Which brought up quite a few sensitive issues. Jimmy Carter had lost a fair amount of political capital with his fairly impotent reponse to the revelation that a Soviet infantry brigade had gotten stationed in Cuba.
The Reagan Administration was also aware that international law and custom – for example, the “Monroe Doctrine” – was a lot like copyright and trademark law; if you didn’t defend your brand, the courts’d assume you had let the whole thing lapse.
And in the wake of the Bishop murder and the overthrow of the sitting government, anarchy reigned on the island; the government instituted a “shoot on sight” curfew which was an obvious threat to the 800 American medical students attending school on the island.
Between the violence, the anarchy, the communists and their long-standing record of expansionism in the region brought not a few Caribbean governments to consult with Reagan.

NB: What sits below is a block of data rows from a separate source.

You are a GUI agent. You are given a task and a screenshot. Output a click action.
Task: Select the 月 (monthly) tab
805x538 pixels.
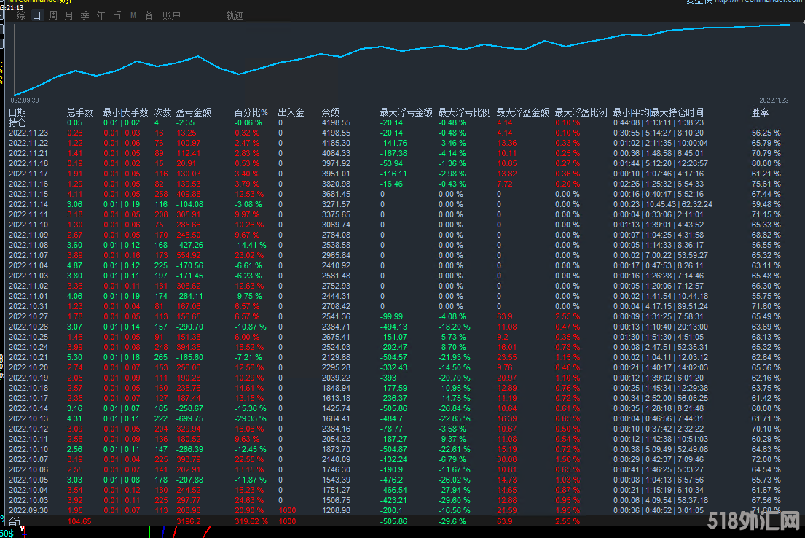pyautogui.click(x=69, y=15)
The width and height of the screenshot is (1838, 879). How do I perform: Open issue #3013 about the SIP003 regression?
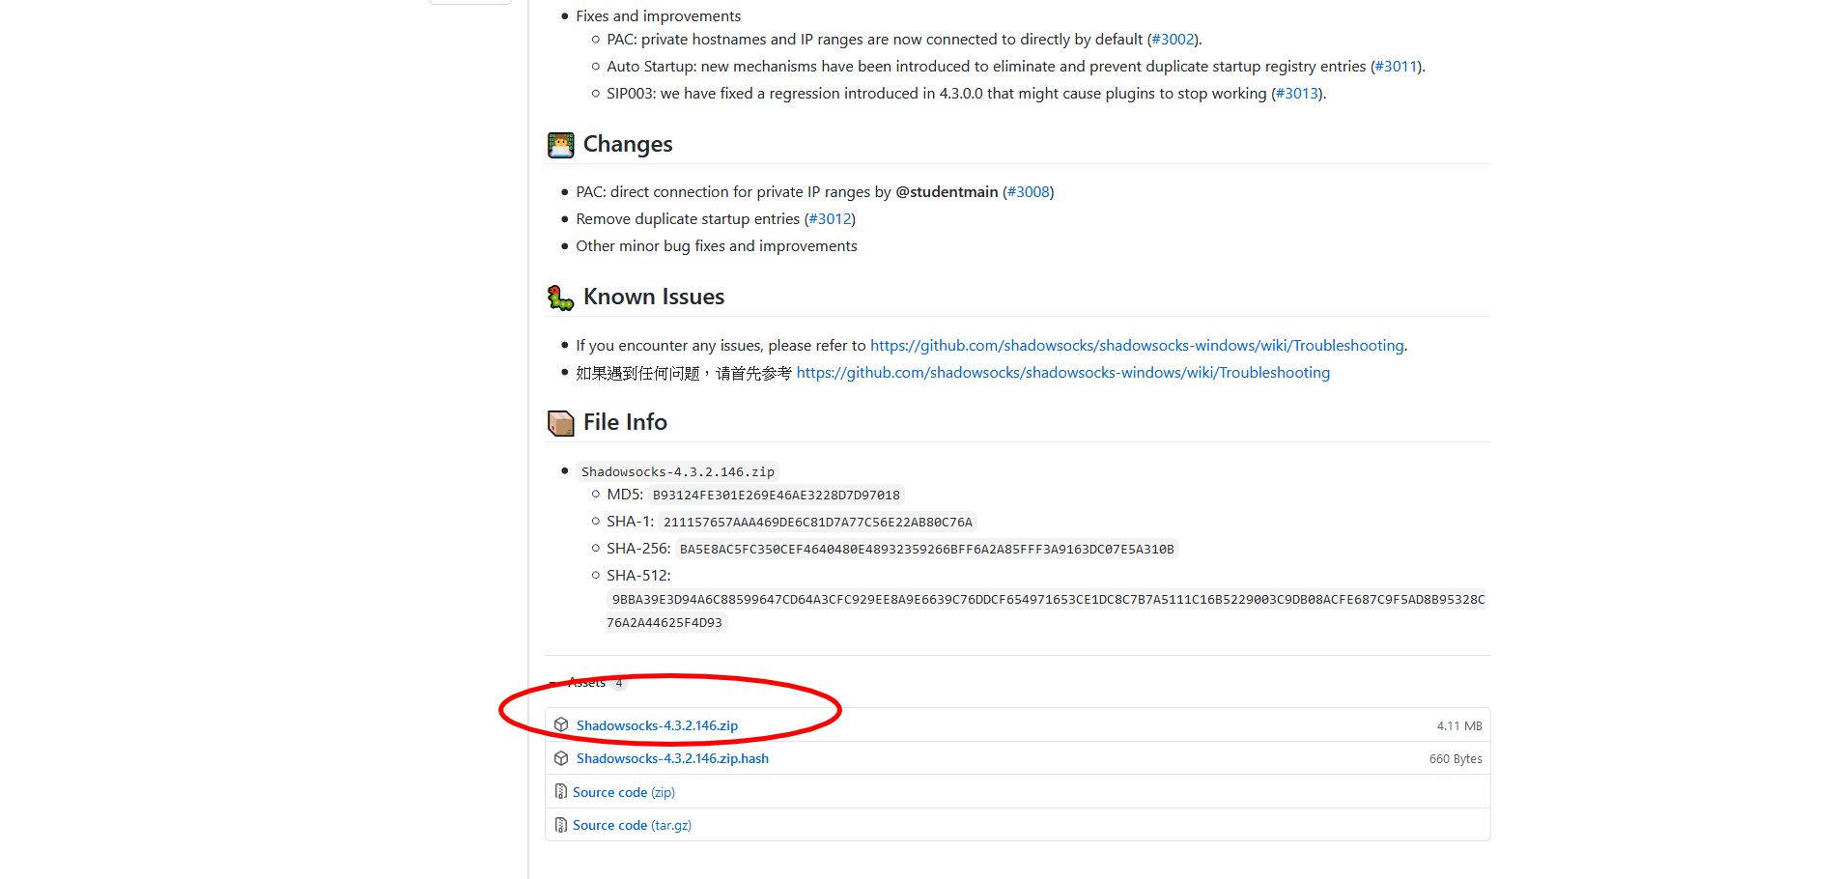click(1297, 93)
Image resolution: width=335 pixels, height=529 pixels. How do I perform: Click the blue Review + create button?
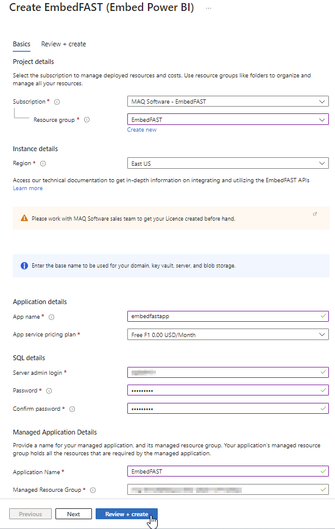[127, 514]
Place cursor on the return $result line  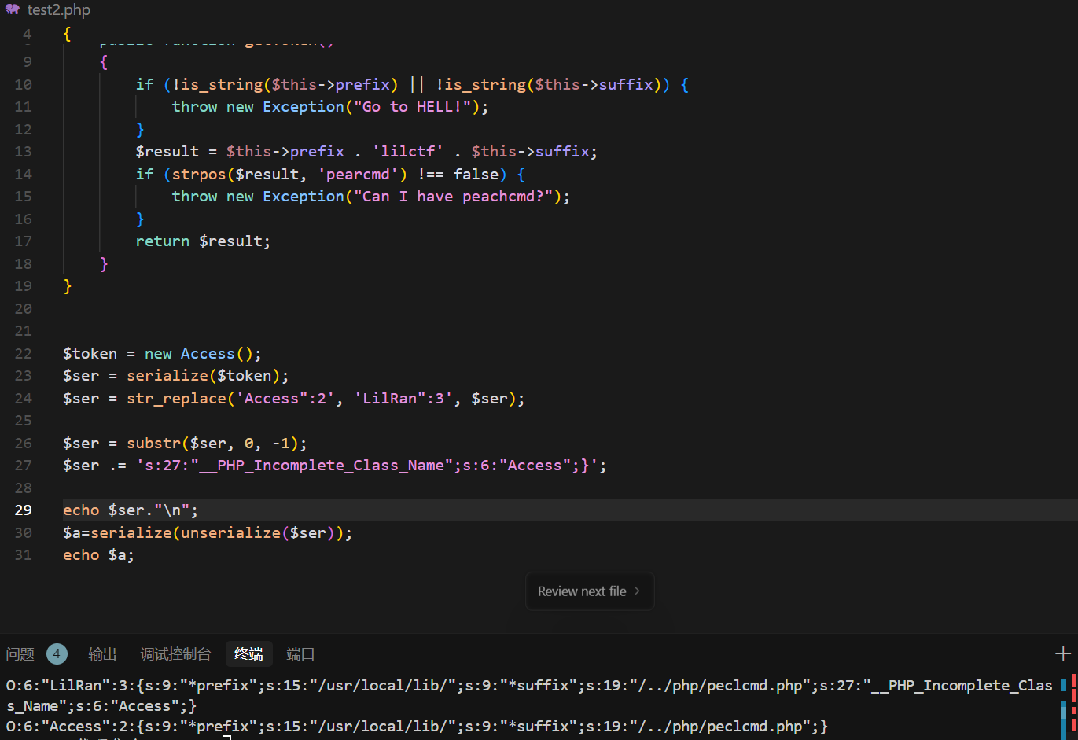(203, 241)
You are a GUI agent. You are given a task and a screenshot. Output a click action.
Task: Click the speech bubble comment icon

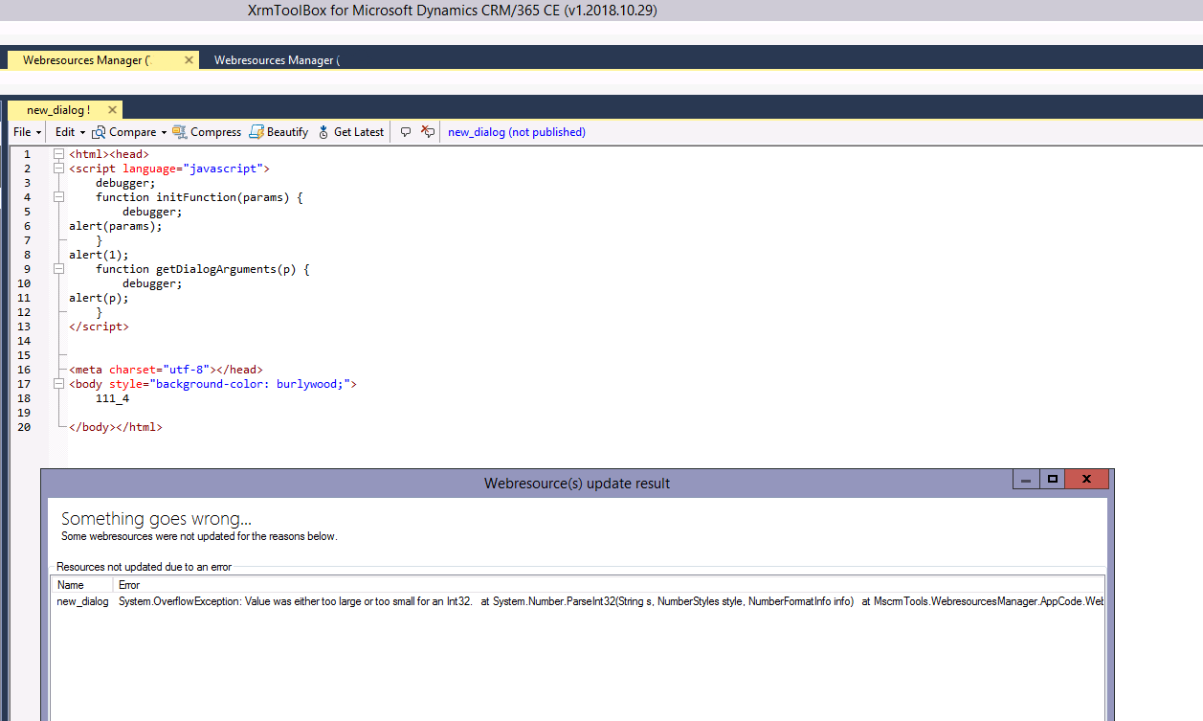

Those were the motivations. The media and Reagan’s critics later claimed that the bombing of the US Marine barracks in Beirut, two days earlier, was a motivation too. However, all the relevant decisions had been made, and some of the troops and ships were already underway for the invasion when the news of the bombing impacted.
And so on October 25, the invasion went ahead. Marines landed along the beaches; the Rangers parachuted in to seize the airfields. SEALs and Deltas attempted surgical strikes against key Grenadian leaders.
It would seem to have been Goliath versus David, in many ways; over 7,000 US ground troops, backed by thousands and thousands more in the air and at sea, went ashore to tackle about 1,500 Grenadian militia and 700 Cuban military engineers.
But the fog of war, and some grave deficiencies in the US military, caused all sorts of problems. Boats carrying SEALs flipped in rough seas, killing several commandos even before they got into action. Airborne Rangers dropped on the airfield got pinned down and had to fight a vicious pitched battle. Delta commandos ran into stiff resistance. It took US troops – Marines and a big chunk of the 82nd Airborne Division – weeks to finally mop up the island.
Since then, the left and many of Reagan’s critics have sought to portray Grenada as a trivial sideshow at best, a joke at worst. But the battle led to three epochal changes.
The most trivial was the sense that the US was starting to shed the legacy of Vietnam and Desert One – that the US had the nerve to do what it needed to to safeguard its interests. Along with the stiff (but largely unpublicized) reaction to Iran’s provocations in the Gulf that happened at about the same time, and the Gulf of Sidra incident and the bombing of Libya that happened three years later, the US got the sense that we were no longer a bunch of beaten dogs. America got its confidence back.
But there were many effects that ran much deeper. It had long-lasting, near-immediate (in bureaucratic terms) effects on the US military. Grenada, its operational success notwithstanding, was not an especially successful operation. It was marred by faulty intelligence on the one hand, and entrenched interservice rivalries on the other. Coming hot on the heels of several other US military failures – Beirut, Desert One, the Mayaguez incident and Vietnam – Grenada was the tipping point that led to sweeping, comprehensive reforms of the US military. These reforms led eventually to the Goldwater-Nichols legislation, which led to a major reorganization of the US military, whose major effect was to force the armed forces to operate more as a joint entity rather than four competing sets of interests.
Most important of all? Notwithstanding the various critics who tried to paint the operation as a trifling diversion, the USSR got the message. Soviet foreign minister Anatolii Dobrynin, as related in Dinesh D’Souza’s biography of Reagan, recounted after the fall of the USSR that the Grenada set the Politburo back on its heels. Accustomed to nearly a decade of post-Vietnam demoralization and Carter-era dithering, Grenada served notice to the Soviets that the day of America the facile pushover had ended.
Anyway – kudos to all you Grenada veterans in the audience.